> **Work request**:
Lines from the one containing "The height and width of the screenshot is (819, 1456)." through the end of the data below are to be transcribed exactly; leave out all others.

::::::::

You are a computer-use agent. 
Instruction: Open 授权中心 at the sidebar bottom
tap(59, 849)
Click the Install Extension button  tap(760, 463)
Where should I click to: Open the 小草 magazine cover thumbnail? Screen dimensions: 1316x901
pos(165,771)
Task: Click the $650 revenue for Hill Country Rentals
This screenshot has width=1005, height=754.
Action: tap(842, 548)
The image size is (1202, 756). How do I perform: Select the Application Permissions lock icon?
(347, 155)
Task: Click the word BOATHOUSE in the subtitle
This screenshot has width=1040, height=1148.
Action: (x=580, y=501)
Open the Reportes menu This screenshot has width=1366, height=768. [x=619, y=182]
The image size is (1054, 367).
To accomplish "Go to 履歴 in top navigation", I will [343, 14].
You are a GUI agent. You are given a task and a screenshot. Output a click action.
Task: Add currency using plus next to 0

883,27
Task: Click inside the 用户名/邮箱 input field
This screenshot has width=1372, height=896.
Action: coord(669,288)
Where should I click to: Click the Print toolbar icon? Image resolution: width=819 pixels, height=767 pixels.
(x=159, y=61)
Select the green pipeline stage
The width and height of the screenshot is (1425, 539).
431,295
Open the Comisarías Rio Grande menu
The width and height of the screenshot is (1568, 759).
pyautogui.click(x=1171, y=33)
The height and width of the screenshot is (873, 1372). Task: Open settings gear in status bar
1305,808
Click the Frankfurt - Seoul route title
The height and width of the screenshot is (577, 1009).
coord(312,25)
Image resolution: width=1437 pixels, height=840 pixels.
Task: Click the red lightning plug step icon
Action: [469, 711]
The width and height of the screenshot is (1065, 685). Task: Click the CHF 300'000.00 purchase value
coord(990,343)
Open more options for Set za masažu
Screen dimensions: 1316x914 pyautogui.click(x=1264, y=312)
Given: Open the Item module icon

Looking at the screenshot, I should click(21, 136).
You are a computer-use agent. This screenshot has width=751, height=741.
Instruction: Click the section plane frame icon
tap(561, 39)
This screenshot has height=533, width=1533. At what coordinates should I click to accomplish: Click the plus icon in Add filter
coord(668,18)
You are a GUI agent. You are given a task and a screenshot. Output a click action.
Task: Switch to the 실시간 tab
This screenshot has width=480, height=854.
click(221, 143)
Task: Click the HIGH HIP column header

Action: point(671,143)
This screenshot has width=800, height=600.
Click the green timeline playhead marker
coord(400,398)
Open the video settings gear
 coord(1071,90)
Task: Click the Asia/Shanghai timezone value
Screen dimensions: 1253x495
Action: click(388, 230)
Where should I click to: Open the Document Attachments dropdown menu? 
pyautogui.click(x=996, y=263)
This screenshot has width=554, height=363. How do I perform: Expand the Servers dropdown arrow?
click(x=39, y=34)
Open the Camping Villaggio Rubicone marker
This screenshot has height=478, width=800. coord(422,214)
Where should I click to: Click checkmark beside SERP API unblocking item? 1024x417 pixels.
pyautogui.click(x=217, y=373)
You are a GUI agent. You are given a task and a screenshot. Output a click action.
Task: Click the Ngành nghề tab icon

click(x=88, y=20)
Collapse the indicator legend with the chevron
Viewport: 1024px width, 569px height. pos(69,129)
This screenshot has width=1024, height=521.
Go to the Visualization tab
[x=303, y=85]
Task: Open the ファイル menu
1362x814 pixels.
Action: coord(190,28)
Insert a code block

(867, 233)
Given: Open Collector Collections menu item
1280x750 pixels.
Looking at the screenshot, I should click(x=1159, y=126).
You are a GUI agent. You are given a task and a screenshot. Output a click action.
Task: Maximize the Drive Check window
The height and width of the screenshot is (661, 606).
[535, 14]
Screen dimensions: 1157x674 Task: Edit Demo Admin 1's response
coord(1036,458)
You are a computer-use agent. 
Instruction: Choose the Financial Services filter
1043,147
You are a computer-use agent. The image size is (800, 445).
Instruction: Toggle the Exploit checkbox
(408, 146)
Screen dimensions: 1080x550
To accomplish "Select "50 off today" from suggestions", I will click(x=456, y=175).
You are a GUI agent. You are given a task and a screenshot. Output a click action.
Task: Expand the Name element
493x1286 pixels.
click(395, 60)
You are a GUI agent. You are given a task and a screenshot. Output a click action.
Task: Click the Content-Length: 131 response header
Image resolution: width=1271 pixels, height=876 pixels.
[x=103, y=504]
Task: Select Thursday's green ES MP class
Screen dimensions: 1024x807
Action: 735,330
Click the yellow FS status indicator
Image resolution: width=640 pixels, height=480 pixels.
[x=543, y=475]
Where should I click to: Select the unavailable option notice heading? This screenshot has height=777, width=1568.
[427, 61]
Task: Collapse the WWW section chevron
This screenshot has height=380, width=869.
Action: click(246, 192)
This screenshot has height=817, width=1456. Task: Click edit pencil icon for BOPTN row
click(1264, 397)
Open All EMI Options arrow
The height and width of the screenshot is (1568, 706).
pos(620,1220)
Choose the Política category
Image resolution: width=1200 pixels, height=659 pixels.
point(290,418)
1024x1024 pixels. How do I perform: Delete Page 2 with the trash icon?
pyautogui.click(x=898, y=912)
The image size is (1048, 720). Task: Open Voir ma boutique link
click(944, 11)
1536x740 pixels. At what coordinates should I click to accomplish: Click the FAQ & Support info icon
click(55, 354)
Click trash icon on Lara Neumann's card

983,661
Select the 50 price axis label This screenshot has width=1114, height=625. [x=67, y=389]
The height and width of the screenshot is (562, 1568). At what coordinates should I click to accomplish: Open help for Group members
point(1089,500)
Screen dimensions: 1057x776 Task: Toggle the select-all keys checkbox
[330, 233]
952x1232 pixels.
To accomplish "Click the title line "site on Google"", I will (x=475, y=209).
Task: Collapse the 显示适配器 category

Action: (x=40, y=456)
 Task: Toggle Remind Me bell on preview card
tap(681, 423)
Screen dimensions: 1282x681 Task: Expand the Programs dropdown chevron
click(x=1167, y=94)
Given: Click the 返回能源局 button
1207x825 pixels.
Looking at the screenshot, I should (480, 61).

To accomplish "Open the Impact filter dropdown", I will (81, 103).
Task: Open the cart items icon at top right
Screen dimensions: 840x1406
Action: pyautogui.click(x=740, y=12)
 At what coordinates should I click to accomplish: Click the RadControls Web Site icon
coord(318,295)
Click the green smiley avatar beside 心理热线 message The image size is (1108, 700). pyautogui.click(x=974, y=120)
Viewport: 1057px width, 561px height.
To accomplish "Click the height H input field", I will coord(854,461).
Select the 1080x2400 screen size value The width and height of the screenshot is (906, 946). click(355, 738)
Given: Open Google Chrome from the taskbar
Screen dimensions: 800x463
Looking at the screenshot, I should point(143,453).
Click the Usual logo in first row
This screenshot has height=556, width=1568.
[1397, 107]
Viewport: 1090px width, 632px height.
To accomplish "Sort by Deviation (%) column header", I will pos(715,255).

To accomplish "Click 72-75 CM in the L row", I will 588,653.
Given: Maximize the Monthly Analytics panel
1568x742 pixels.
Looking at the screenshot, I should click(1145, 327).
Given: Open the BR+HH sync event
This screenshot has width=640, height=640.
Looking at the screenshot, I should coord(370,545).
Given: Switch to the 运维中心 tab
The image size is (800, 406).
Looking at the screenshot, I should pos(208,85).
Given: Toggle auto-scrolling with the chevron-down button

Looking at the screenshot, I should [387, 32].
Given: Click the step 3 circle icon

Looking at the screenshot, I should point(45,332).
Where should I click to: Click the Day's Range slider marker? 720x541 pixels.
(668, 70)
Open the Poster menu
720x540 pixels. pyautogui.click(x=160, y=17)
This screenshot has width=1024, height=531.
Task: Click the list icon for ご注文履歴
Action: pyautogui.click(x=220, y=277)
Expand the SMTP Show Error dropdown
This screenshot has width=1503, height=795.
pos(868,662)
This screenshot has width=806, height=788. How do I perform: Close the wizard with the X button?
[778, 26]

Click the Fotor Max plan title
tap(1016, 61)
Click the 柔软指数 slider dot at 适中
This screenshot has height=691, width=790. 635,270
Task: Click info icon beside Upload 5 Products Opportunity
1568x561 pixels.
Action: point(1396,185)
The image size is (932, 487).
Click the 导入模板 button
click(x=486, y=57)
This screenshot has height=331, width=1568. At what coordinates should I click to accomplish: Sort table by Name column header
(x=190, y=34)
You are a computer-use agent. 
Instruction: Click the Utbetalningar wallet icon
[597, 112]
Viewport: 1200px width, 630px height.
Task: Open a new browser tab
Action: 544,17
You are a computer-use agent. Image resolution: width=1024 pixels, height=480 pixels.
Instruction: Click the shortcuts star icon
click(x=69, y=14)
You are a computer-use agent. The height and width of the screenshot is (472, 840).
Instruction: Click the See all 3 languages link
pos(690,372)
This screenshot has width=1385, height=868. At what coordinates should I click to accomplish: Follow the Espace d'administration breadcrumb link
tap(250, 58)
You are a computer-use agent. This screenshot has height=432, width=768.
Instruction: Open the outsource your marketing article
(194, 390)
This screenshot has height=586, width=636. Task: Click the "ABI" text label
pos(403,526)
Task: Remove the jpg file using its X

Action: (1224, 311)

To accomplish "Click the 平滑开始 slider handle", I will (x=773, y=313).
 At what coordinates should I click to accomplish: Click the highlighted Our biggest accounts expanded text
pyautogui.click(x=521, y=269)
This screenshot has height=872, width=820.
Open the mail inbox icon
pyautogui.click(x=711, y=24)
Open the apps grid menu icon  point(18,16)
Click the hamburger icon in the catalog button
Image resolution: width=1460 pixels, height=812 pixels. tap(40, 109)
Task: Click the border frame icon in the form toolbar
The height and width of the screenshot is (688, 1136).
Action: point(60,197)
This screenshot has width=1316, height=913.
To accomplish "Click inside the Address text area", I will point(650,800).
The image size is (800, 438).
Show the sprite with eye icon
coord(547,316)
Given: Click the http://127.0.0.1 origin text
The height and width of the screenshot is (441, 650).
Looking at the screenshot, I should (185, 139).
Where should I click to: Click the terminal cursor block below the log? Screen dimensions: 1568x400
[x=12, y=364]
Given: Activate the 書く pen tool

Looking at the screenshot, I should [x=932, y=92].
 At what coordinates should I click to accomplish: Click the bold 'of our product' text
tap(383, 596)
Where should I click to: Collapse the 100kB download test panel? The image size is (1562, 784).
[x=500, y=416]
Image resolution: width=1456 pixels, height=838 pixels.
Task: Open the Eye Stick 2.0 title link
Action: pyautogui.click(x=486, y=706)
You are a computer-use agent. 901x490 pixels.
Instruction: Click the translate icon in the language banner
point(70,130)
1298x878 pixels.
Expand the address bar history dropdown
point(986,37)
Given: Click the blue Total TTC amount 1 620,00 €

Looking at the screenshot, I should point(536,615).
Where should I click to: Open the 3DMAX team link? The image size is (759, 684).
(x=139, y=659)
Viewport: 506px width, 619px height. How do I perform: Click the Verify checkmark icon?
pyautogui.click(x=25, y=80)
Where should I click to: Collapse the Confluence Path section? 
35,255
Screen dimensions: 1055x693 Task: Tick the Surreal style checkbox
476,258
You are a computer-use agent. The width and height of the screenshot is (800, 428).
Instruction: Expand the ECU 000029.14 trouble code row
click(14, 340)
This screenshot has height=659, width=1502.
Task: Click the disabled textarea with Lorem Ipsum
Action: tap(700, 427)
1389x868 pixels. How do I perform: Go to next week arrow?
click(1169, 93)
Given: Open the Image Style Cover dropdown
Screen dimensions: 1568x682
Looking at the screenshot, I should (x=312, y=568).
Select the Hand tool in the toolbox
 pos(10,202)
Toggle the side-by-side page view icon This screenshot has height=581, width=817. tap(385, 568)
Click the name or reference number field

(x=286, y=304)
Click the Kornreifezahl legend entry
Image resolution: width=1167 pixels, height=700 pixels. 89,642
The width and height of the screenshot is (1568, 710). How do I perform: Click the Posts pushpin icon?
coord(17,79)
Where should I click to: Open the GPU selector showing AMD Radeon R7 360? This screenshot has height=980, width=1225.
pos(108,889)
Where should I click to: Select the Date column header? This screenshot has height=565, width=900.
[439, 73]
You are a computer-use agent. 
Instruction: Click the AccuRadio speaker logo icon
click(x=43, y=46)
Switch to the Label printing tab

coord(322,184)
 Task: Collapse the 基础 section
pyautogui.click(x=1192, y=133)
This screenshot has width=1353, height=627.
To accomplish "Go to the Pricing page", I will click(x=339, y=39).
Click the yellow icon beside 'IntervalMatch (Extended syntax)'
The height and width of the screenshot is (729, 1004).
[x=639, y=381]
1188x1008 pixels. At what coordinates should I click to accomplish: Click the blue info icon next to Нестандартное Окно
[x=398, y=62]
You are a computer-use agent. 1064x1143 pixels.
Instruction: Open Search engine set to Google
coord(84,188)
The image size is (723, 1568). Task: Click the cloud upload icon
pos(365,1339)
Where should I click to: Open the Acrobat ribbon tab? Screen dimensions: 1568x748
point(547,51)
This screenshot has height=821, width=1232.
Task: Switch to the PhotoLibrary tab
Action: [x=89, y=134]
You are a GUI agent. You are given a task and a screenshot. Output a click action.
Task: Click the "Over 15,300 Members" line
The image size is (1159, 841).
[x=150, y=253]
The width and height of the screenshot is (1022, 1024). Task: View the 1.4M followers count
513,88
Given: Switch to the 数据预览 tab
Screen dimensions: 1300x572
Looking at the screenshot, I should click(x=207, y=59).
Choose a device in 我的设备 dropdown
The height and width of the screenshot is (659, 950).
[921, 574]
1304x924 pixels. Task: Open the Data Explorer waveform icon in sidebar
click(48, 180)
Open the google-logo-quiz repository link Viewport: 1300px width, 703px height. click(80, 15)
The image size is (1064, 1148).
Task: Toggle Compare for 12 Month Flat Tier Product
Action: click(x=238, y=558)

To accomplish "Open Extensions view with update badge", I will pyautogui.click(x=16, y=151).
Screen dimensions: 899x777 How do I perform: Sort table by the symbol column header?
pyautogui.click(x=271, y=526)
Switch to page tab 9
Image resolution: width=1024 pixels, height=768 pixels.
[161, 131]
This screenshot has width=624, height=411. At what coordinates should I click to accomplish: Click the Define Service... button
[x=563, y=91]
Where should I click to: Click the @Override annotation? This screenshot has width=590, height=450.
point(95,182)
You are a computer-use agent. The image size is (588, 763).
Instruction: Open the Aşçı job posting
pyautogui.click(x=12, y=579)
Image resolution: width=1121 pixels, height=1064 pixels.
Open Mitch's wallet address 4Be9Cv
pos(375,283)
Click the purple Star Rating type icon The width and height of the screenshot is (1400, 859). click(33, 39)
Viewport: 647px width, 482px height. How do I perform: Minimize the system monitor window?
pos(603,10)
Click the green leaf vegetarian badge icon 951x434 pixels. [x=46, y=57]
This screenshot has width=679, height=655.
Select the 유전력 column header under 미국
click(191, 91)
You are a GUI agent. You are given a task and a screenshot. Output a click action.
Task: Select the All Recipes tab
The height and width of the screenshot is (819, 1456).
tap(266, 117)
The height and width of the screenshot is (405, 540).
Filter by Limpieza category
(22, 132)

::::::::

> **Result of this exercise**:
The height and width of the screenshot is (819, 1456).
tap(266, 117)
The height and width of the screenshot is (405, 540).
Filter by Limpieza category
(22, 132)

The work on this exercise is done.